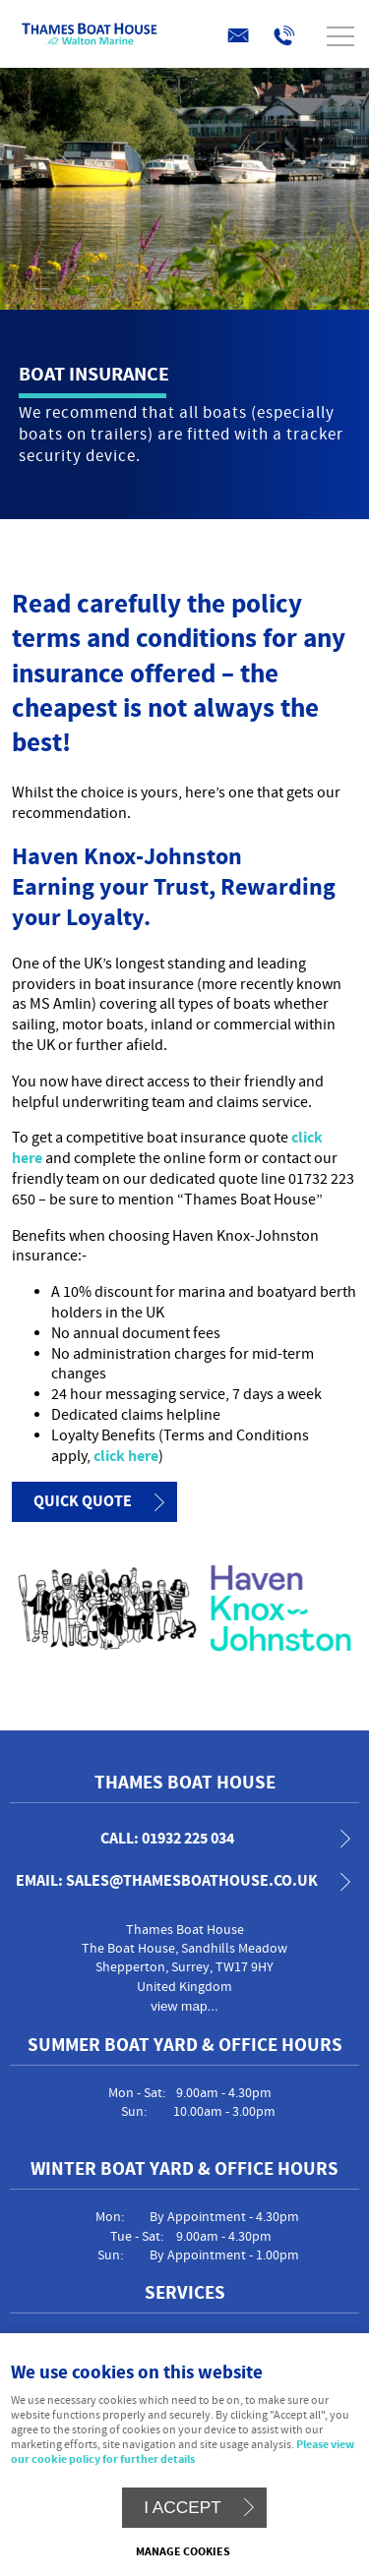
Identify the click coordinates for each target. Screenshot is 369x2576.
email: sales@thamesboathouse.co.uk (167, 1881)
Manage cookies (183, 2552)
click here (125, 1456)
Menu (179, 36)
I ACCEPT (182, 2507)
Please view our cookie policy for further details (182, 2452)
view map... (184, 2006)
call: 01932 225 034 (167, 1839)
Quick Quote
• • • •
OBJECTIVE:
Put every line of the records above into a JSON list of strings, one string per line, with blank lines and pictures left out.

TASK RESPONSE:
[
  "Identify the click coordinates for each target. Screenshot is 369x2576.",
  "email: sales@thamesboathouse.co.uk (167, 1881)",
  "Manage cookies (183, 2552)",
  "click here (125, 1456)",
  "Menu (179, 36)",
  "I ACCEPT (182, 2507)",
  "Please view our cookie policy for further details (182, 2452)",
  "view map... (184, 2006)",
  "call: 01932 225 034 (167, 1839)",
  "Quick Quote"
]